Molecular mechanisms in the reversible regulation of morphology,proliferation and collagen metabolism in hepatic stellate cells by the three-dimensional structure of the extracellular matrix

Hepatic stellate cells (vitamin A-storing cells, lipocytes, interstitial cells, fat-storing cells, Ito cells) exist in the perisinusoidal space of the hepatic lobule and store 80% of the body's retinoids as retinyl palmitate in lipid droplets in the cytoplasm. Under physiological conditions, these cells play pivotal roles in the regulation of retinoid homeostasis; they express specific receptors for retinol-binding protein (RBP), a binding protein specific for retinol, on their cell surface, and take up the complex of retinol and RBP by receptor-mediated endocytosis. However, in pathological conditions such as liver fibrosis, these cells lose retinoids and synthesize a large amount of extracellular matrix (ECM) components including collagen, proteoglycan and adhesive glycoproteins.
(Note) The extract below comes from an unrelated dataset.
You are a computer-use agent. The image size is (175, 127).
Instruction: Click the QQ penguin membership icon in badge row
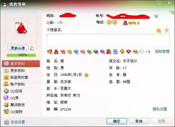point(56,52)
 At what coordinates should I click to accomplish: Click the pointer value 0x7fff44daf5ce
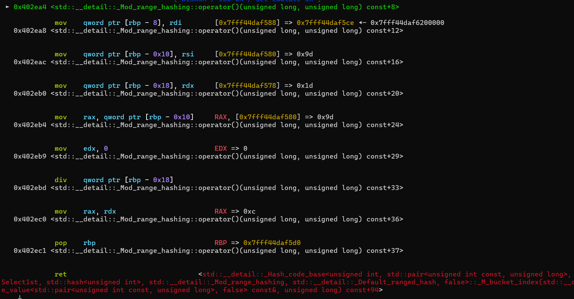(x=325, y=23)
The morphology of these cells also changes from star-shaped stellate cells to that of fibroblasts or myofibroblasts. The three-dimensional structure of ECM components was found to regulate reversibly the morphology, proliferation and functions of hepatic stellate cells. Molecular mechanisms in the reversible regulation of stellate cells by ECM imply cell surface integrin binding to ECM components followed by signal transduction processes and then cytoskeleton assembly.